- Problem statement
Although the entries contain pictures, repeat only their words, exactly as written.

- Input for this task
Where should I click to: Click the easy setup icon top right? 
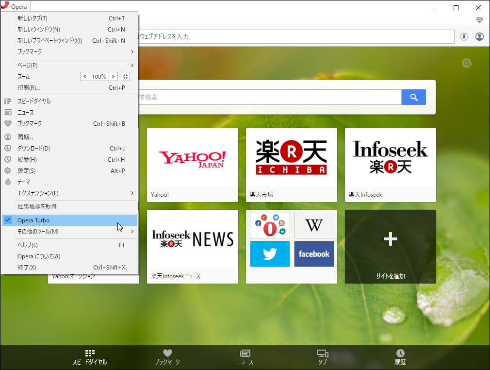coord(479,20)
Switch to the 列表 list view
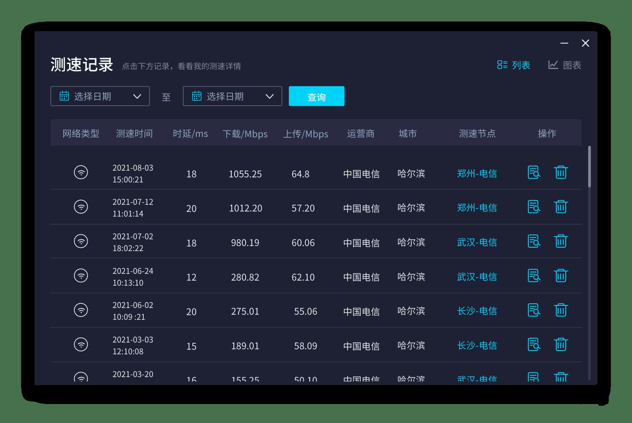This screenshot has width=632, height=423. coord(514,65)
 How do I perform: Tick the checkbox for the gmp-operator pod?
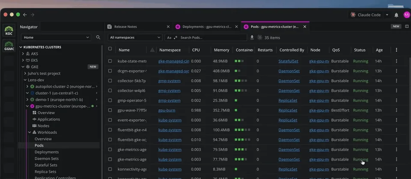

- Solution for this task
Where should I click to: Click the easy setup icon top right? 
coord(479,20)
Switch to the 列表 list view
This screenshot has width=632, height=423. coord(514,65)
 How do I perform: Tick the checkbox for the gmp-operator pod?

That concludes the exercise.